[List of tasks]:
1. According to the text excerpt about Mrs Eason's estate, on what date did she die?
2. Pull out every line of the rows below that contains the string "screenshot".

[Text excerpt]:
The Claimant is the brother of the late Mrs Doris Elizabeth Edith Eason, who died on 22 January 1997. He became her personal representative, under a grant of letters of administration made on 2 August 2000, on the basis that she died intestate. Her next of kin were the Claimant, another brother, Mr Frederick Lane, and the two children of her sister, Mrs Ellen Hobson, who had died in 1995, who are Mr Paul Hobson and Mrs Ann Hannah. Thus, under the intestacy her estate was divisible as to one third to each of the brothers and as to one sixth to each child of the deceased sister. The net estate was just over £61,000, of which almost £55,000 represented the net proceeds of sale of a freehold property which had been her home, 4 Shurland Avenue, Leysdown, Kent.

3.

Mrs Eason did in fact leave a will dated 5 December 1993, under which her entire estate would have gone to Mrs Hannah. However, it became clear that the will had not been properly executed, and it was therefore invalid. It was so declared by a District Judge in the Principal Registry of the Family Division on 1 March 1999, by agreement. The Claimant had lodged a caveat, and the proceedings resulting from that came to an end by a further order dated 4 July 2000 by which he was to be granted letters of administration if he applied for a grant, as he then did.

4.

[Material to process]:
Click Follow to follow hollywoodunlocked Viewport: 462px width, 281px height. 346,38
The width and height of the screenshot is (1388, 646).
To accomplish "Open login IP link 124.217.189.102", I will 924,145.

--

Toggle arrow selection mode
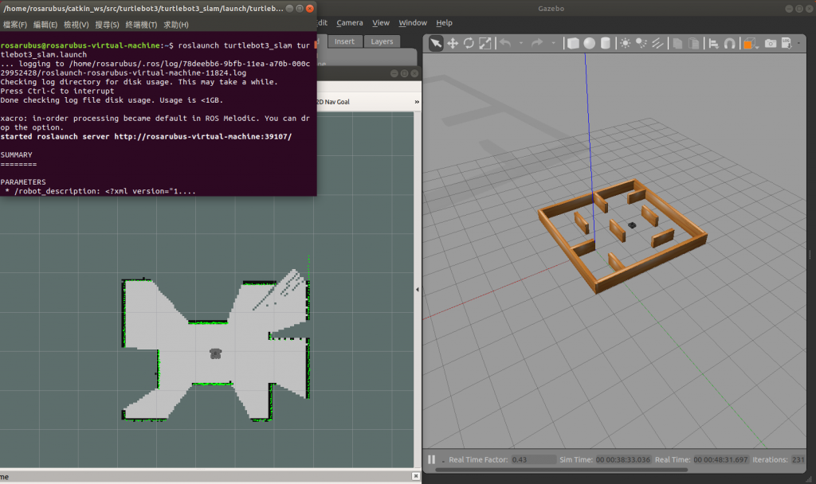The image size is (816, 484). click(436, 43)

==

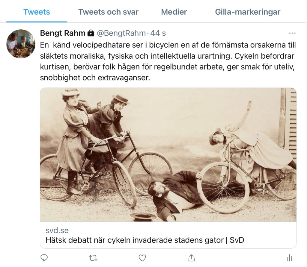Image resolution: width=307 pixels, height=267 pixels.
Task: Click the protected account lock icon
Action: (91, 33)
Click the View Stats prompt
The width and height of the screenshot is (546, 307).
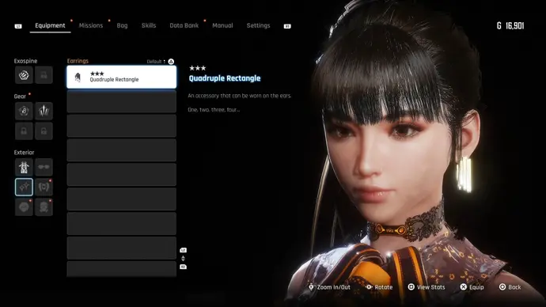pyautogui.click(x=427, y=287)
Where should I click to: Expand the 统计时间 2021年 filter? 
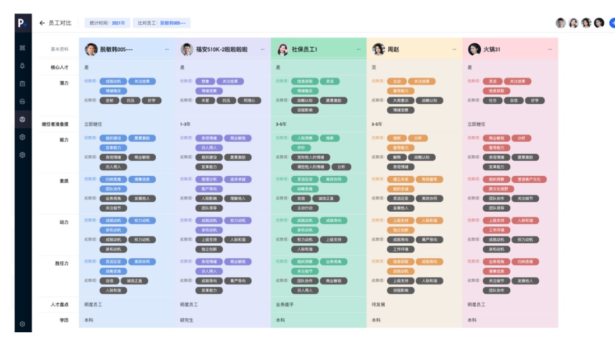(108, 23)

[Exercise solutions]:
1. 22 January 1997

2.
The width and height of the screenshot is (1388, 646).
The width and height of the screenshot is (546, 307).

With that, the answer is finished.